*** Opening of EXTRACT PROVIDED ***

Chili peppers may do more than taste hot and bring us out in a sweat: they may also help people following a low calorie diet burn or oxidize fat more quickly, according to a new study by US researchers who tested the weight-reducing potential of a compound found in peppers belonging to the genus Capsicum.

Dr David Heber, Professor of Medicine and Public Health at UCLA Center for Human Nutrition in Los Angeles, and colleagues, presented their findings at the Experimental Biology 2010 meeting that took place from 24 to 28 April in Anaheim, California. An abstract of their study was also published in the The FASEB Journal.

For the study, Heber and colleagues tested the weight-reducing potential of dihydrocapsiate or DCT, a non-burning but structurally similar version of capsaicin, a spicy compound found in hot peppers.

DCT occurs naturally in a non-pungent pepper called CH-19 Sweet and is often used in studies instead of its spicy cousin capsaicin because it has none of the side effects.

*** Close of EXTRACT PROVIDED ***
*** Opening of DATA RECORDS ***

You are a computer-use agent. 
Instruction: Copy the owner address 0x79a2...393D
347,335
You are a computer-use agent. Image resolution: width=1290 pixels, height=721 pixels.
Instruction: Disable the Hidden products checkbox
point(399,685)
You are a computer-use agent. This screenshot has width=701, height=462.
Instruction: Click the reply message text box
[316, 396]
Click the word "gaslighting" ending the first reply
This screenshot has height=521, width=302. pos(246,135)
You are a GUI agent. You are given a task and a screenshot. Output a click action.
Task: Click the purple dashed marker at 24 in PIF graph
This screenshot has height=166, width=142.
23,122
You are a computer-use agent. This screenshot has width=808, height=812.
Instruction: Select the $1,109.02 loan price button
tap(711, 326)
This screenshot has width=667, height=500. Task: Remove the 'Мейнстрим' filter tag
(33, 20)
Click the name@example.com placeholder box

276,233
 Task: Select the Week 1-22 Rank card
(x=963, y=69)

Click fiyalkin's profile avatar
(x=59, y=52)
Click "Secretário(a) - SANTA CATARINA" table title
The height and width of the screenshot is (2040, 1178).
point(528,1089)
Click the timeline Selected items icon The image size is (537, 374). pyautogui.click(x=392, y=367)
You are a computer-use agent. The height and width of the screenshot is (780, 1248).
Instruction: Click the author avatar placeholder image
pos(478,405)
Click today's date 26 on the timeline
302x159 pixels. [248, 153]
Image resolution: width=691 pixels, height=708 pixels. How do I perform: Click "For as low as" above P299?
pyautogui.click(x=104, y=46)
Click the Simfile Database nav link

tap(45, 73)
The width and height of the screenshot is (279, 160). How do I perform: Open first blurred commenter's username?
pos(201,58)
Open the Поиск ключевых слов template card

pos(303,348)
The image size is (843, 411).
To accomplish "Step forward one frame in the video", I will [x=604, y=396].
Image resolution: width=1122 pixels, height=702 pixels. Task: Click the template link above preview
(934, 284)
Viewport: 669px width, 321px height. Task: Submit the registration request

*** Close of DATA RECORDS ***

__USING THE INFORMATION__.
(a) Answer these questions from the chili pepper article:
(i) In what city and state did the Experimental Biology 2010 meeting take place?
(ii) In which pepper does DCT occur naturally?
(iii) Where was an abstract of the study published?
(b) Write out the passage of the chili pepper article that begins at the words "DCT occurs naturally" and stops after the words "the side effects.".
(c) Continue the chili pepper article from its final sentence.
The stored data is separate material and is not part of the chili pepper article.

__ANSWERS FOR EACH ITEM__.
(a)
(i) Anaheim, California
(ii) CH-19 Sweet
(iii) The FASEB Journal

(b)
DCT occurs naturally in a non-pungent pepper called CH-19 Sweet and is often used in studies instead of its spicy cousin capsaicin because it has none of the side effects.

(c)
Heber and colleagues recruited 51 male and female volunteers and asked them to follow a very low calorie diet based on a liquid meal replacement product for 28 days (800 Cal and 120 g per day).

At the end of the 4 weeks of dieting, the researchers then randomly assigned the volunteers to one of three groups: one took a a high dose pill of DCT (9 mg), another took a low dose pill of DCT (3 mg), and the third group took a placebo pill, three times a day.

The researchers took measures of body weight, body fat and how quickly the participants burned energy, at the start of the study, and at the end, after eating a single high protein test meal (400 Cal/60 g protein) of the same product they had been using in their diet.

Complete data was available for 33 of the subjects at the end of the study.

The results showed that for several hours after consuming the test meal, the group on the high dose of DCT (13 subjects) burned significantly more energy, at almost twice the rate of the placebo group (9 subjects).

They also showed that in both the DCT groups (24 subjects), fat oxidation increased significantly, which results in more fat being used for energy.

The researchers concluded that after following a low calorie diet, people may benefit from using DCT to “provide metabolic enhancement to weight management efforts”.

In other words, although this is a small study, and the results are based on one analysis after a single test meal, which may not be borne out in a larger study with repeated tests, the findings suggest DCT, like its cousin capsaicin, may cause the body to burn energy faster, which could boost metabolism.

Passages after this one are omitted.